▶ Task requirements
Can you reproduce each of the lines below word for word?

--- Start of Task input ---

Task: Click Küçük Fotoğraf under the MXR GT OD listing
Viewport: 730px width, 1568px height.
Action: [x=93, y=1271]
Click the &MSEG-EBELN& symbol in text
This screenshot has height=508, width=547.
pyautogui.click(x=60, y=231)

--- End of Task input ---

▶ Task result
Task: Click Küçük Fotoğraf under the MXR GT OD listing
Viewport: 730px width, 1568px height.
Action: [x=93, y=1271]
Click the &MSEG-EBELN& symbol in text
This screenshot has height=508, width=547.
pyautogui.click(x=60, y=231)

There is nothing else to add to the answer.